* [Given data]:
* * *
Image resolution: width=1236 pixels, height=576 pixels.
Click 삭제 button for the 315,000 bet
* * *
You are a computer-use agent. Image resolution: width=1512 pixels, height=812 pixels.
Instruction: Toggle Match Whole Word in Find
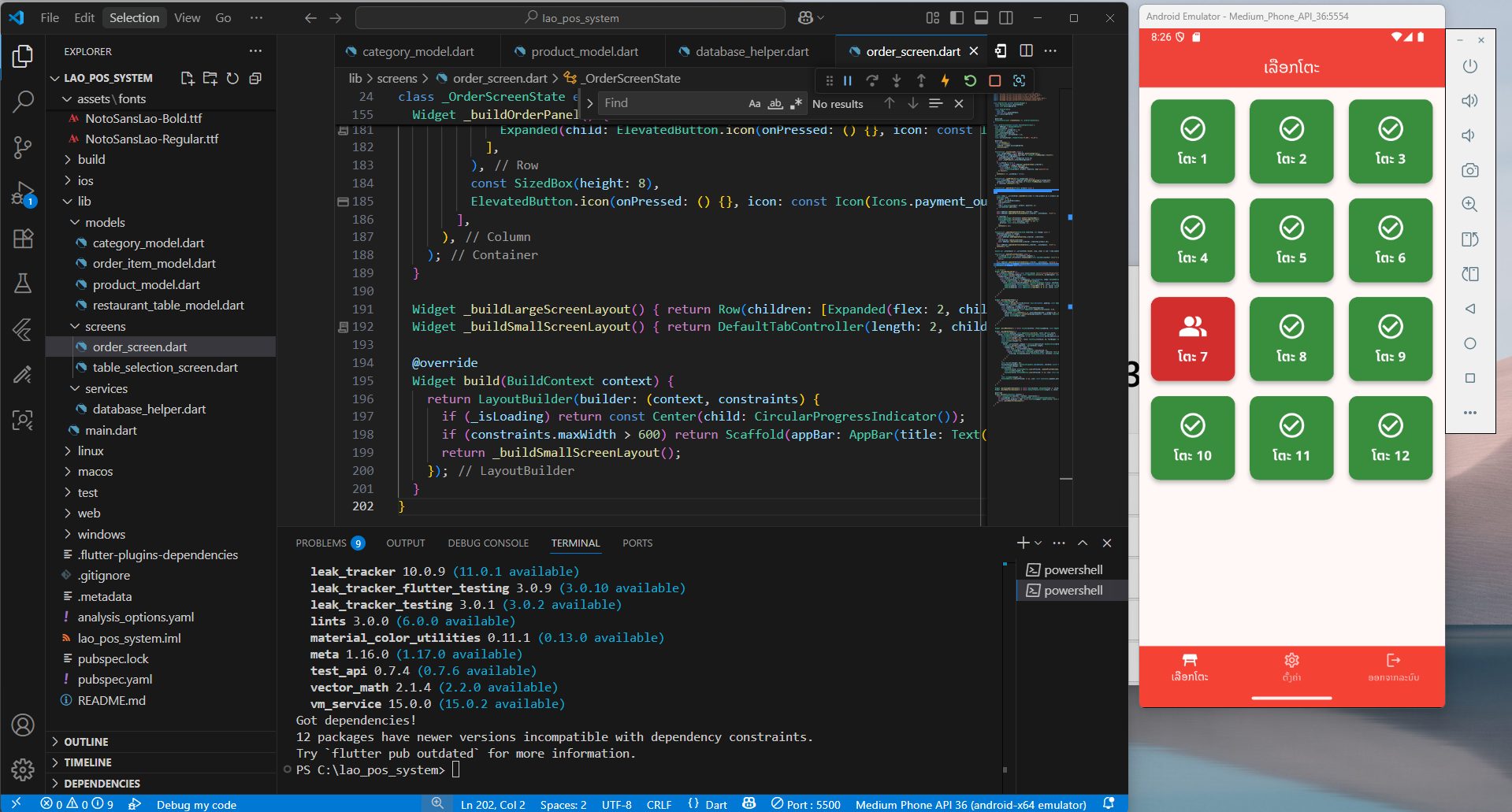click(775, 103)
* * *
* [What is needed]: List all lines from the entries that include the word "height".

* [Output]:
Image resolution: width=1236 pixels, height=576 pixels.
You are a computer-use agent. Image resolution: width=1512 pixels, height=812 pixels.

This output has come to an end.